- **Zadania do wykonania**
A: Wypisz z wyodrębnionego tekstu fragment, który zaczyna się od słów „PS W moim przypadku” i ciągnie się aż do słów „szczery i piekny.”.
B: Odpowiedz na podstawie wyodrębnionego tekstu:
(i) Jak według zdania zaczynającego się od „Mooże zrozumiałabym” on traktował w związku osobę piszącą?
(ii) Czego według zdań stojących tuż przed słowami „Może dlatego to dla mnie jest takie trudne” pragnęła osoba pisząca?
(iii) Co ze swoimi kontaktami powinna zrobić osoba pisząca według zdania zaczynającego się od „Zerwij”?

- **Wyodrębniony tekst**
• • • •

PS W moim przypadku chodzi o przeszłość, ale w moich odczuciach to się znaczaco nie różni. Mooże zrozumiałabym rpzeszłośc, ale najwiekszy problem mam z tym, że mnie traktował w związku jak kumpelę, a to o te inne, wcześniejsze, sie starał, podrywał, pokazywał, jak mu na nich bardzo zależy. Robił z nimi rzeczy, których ze mna nie bylo.
Przez to czuje, ze to nie ja byłam ''TĄ" dziewczyną, że przebijała mnie jakas losowa z netu po miesiącu.
Trzymaj się smile Tak uwielbiaja zycie podrywaczy - niech sobie tak zyją. A my kiedys stworzymy związek, który będzie czysty, szczery i piekny.

4

Odp: ma inną, nową

"Mooże zrozumiałabym rpzeszłośc, ale najwiekszy problem mam z tym, że mnie traktował w związku jak kumpelę, a to o te inne, wcześniejsze, sie starał, podrywał, pokazywał, jak mu na nich bardzo zależy. Robił z nimi rzeczy, których ze mna nie bylo. "

Mnie właśnie to najbardziej boli. Że poświęcaj jej więcej czasu i uwagi niż mi będąc ze mną w związku. Chociaż zdaję sobie sprawę, że początki zawsze są inne, staramy się itp.

On był moim pierwszym chłopakiem. Wszystko z nim było pierwsze. Nikt wcześniej nie byl mną zainteresowany. Pragnęłam miłości. Może dlatego to dla mnie jest takie trudne.

5

Odp: ma inną, nową
ann-tul napisał/a:

"

On był moim pierwszym chłopakiem. Wszystko z nim było pierwsze. Nikt wcześniej nie byl mną zainteresowany. Pragnęłam miłości. Może dlatego to dla mnie jest takie trudne.

Ja myślę, że tu jest pies pogrzebany. Przeżywasz to mocno, bo to pierwsze tego rodzaju zdarzenie w Twoim życiu. Zawiodłaś się. Na pocieszenie chcę napisać, żę ludzie tak szybko się nie zmieniają, jeśli sami tego nie chcą. On bardzo prawdopodobne przy nowej dziewczynie będzie zachowywał się identycznie, a jej sprawa, czy takie zachowanie będzie jej odpowiadać. Radzę odseparować się psychicznie i fizycznie od eksa, po co go podglądasz w sieci, skoro przynosi ci to same nieprzyjemności. Zerwij całkowicie kontakty, a zobaczysz, że na dłuższą metę przyniesie ci to same korzyści.

• • • •

- **Fragment zbioru danych**
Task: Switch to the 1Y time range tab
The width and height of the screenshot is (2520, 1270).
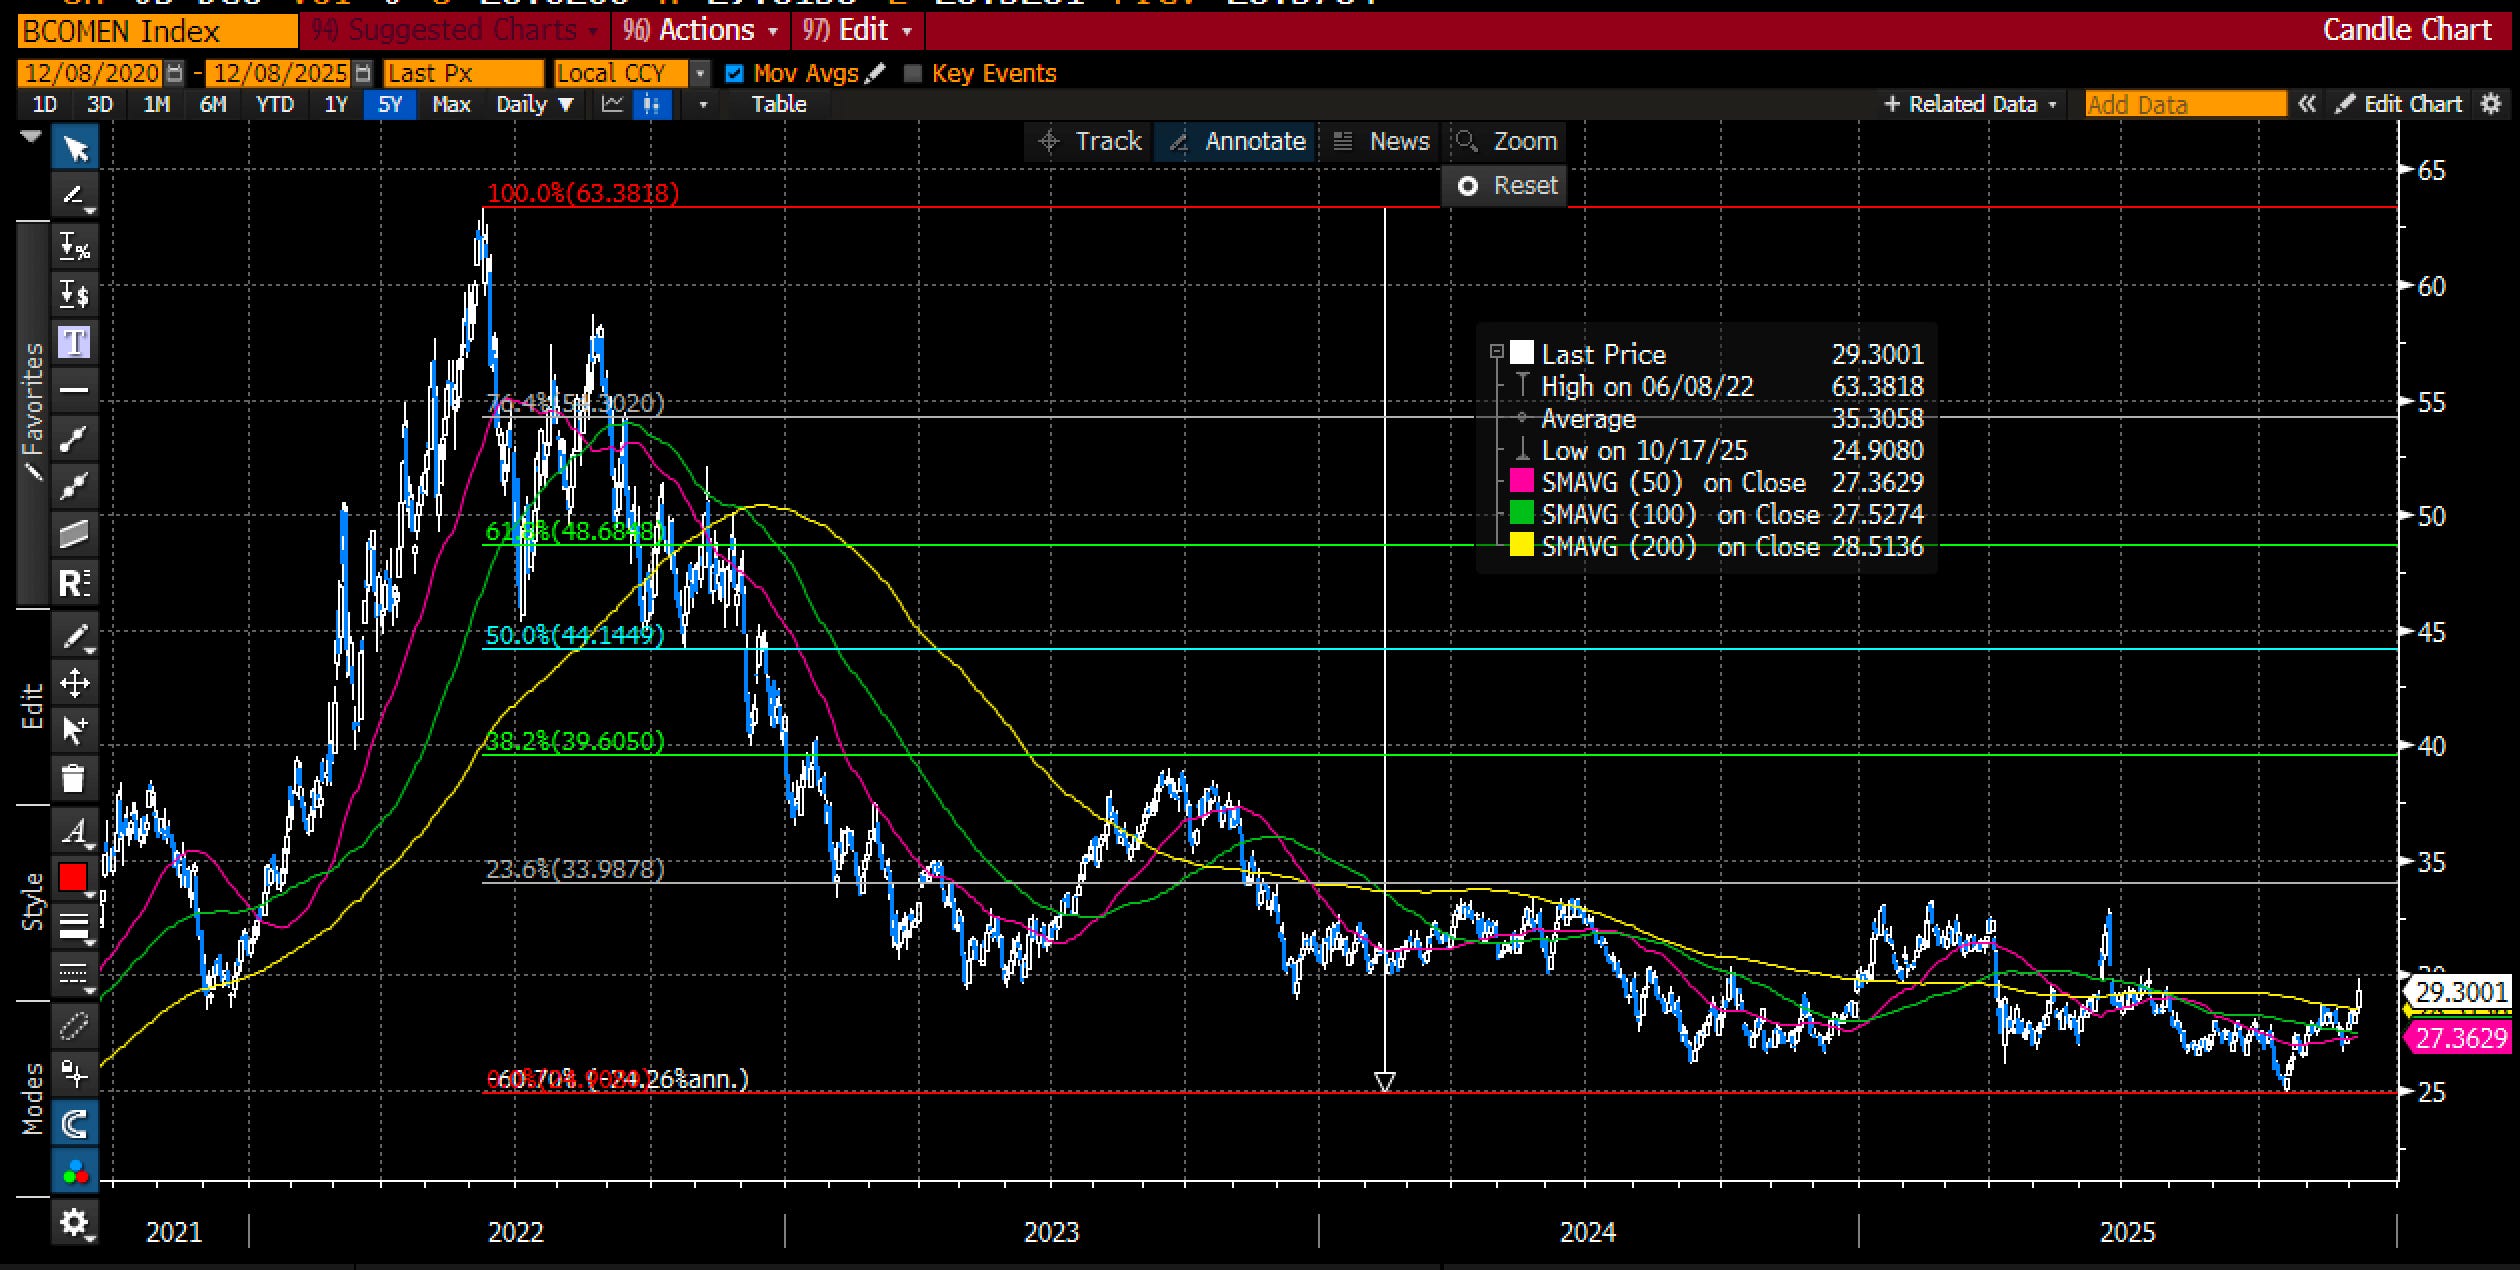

• • • •

- **Odpowiedzi do zadań**
A:
PS W moim przypadku chodzi o przeszłość, ale w moich odczuciach to się znaczaco nie różni. Mooże zrozumiałabym rpzeszłośc, ale najwiekszy problem mam z tym, że mnie traktował w związku jak kumpelę, a to o te inne, wcześniejsze, sie starał, podrywał, pokazywał, jak mu na nich bardzo zależy. Robił z nimi rzeczy, których ze mna nie bylo.
Przez to czuje, ze to nie ja byłam ''TĄ" dziewczyną, że przebijała mnie jakas losowa z netu po miesiącu.
Trzymaj się smile Tak uwielbiaja zycie podrywaczy - niech sobie tak zyją. A my kiedys stworzymy związek, który będzie czysty, szczery i piekny.

B:
(i) Jak kumpelę.
(ii) Miłości.
(iii) Zerwać je całkowicie.